------ Source text
Outside the main gate, Naraiṇ Dās, pistol in hand and his face muffled up, pranced up and down on horseback directing the operations and all the time shouting, "Let not a single long-haired Sikh go out Alive." Bhāī Dalīp Siṅgh, a much-respected Sikh who was well known to him, came to intercede with him to stop the bloody carnage. But he killed him on the spot with a shot from his pistol. Six other Sikhs coming from outside were butchered and thrown into a potter's kiln. Firewood and kerosene oil were brought out and a fire lighted. All the dead and injured were piled up on it to be consumed by the flames. Bhāī Lachhmaṇ Siṅgh was fastened to a tree near by and burnt alive. The total number of Sikhs killed has been variously estimated between 82 and 156.
News of the Nankāṇā Sāhib massacre shocked the country. Sir Edward Maclagan, Governor of the Punjab, visited the site on 22 February. Mahātmā Gāndhī, along with Muslim leaders Shaukāt 'Alī and Muhammad 'Alī, came on 3 March. Princess Bamba Duleep Siṅgh (1869-1957), daughter of Mahārājā Duleep Siṅgh, came accompanied by Sir Jogendra Siṅgh (1877-1946), to offer her homage to the memory of the martyrs.
------------
------ Data records
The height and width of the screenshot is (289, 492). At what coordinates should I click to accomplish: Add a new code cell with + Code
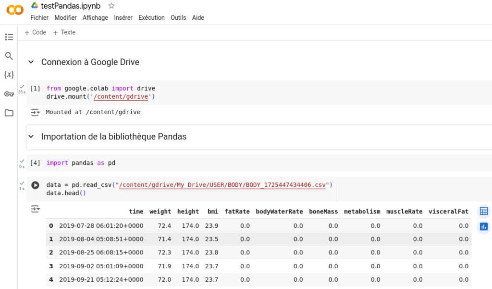[x=36, y=32]
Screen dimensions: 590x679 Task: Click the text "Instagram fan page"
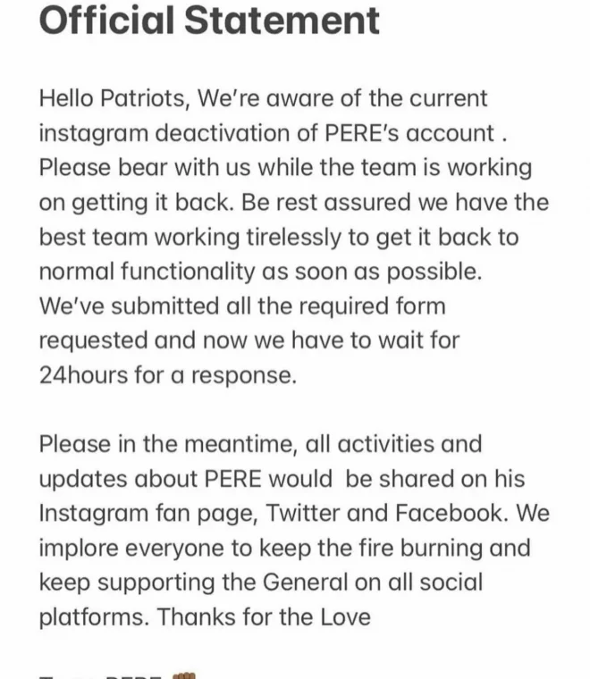tap(148, 513)
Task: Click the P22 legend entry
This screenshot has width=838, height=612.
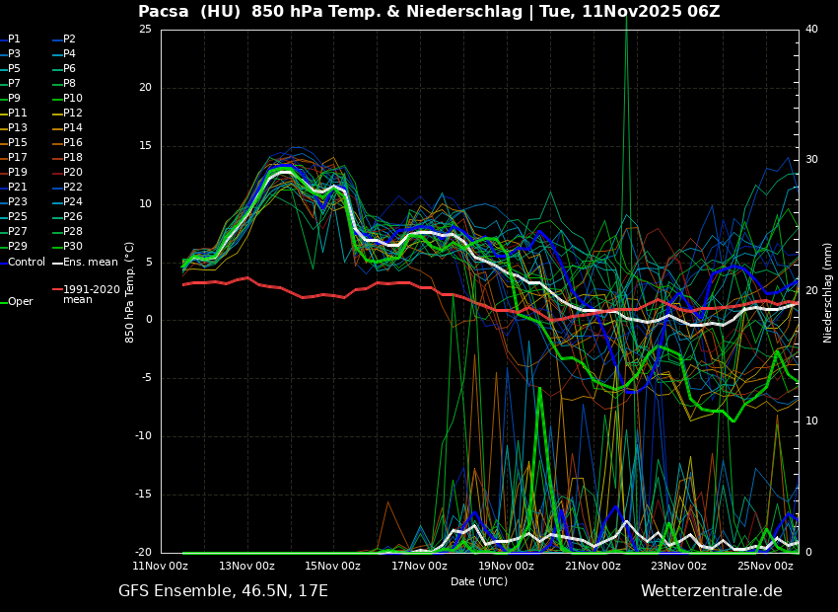Action: (72, 188)
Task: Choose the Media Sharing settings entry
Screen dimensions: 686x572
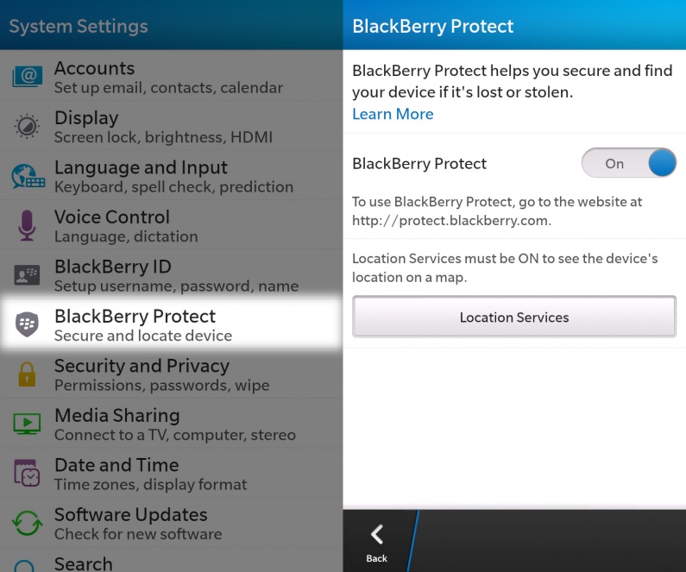Action: click(x=172, y=424)
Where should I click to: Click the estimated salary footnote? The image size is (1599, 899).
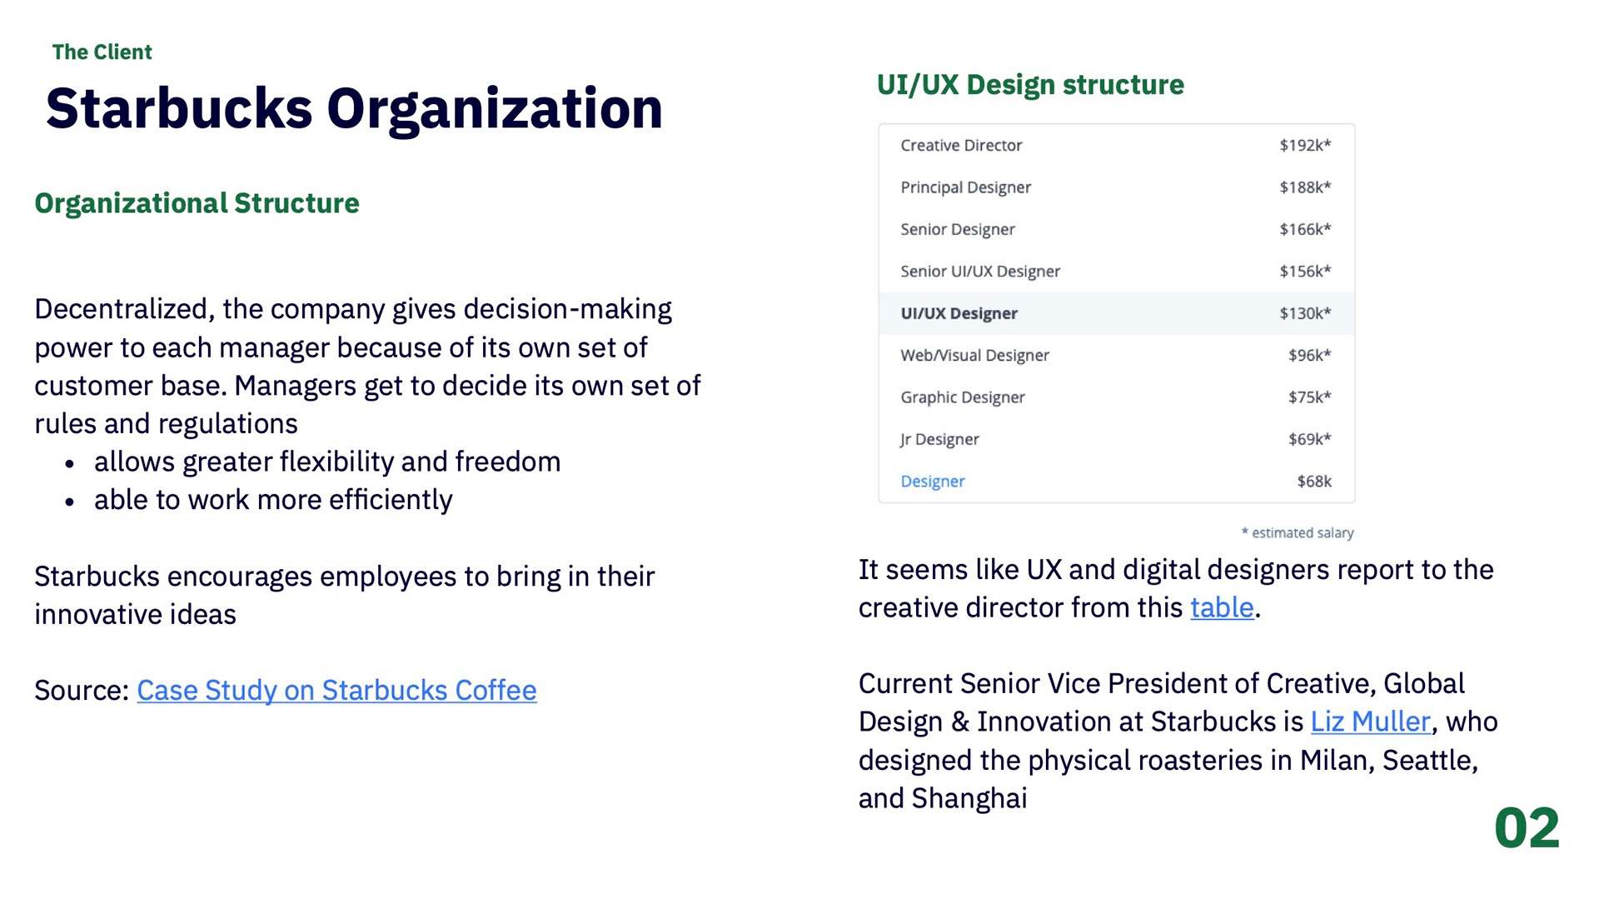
------------
**Tasks to carry out:**
**1)** Retype the passage on the Nankāṇā Sāhib massacre, starting at "News of the" and ending at "of the martyrs.".
**2)** According to the passage on the Nankāṇā Sāhib massacre, who accompanied Princess Bamba Duleep Siṅgh to the site?

**Solutions in order:**
**1)**
News of the Nankāṇā Sāhib massacre shocked the country. Sir Edward Maclagan, Governor of the Punjab, visited the site on 22 February. Mahātmā Gāndhī, along with Muslim leaders Shaukāt 'Alī and Muhammad 'Alī, came on 3 March. Princess Bamba Duleep Siṅgh (1869-1957), daughter of Mahārājā Duleep Siṅgh, came accompanied by Sir Jogendra Siṅgh (1877-1946), to offer her homage to the memory of the martyrs.

**2)** Sir Jogendra Siṅgh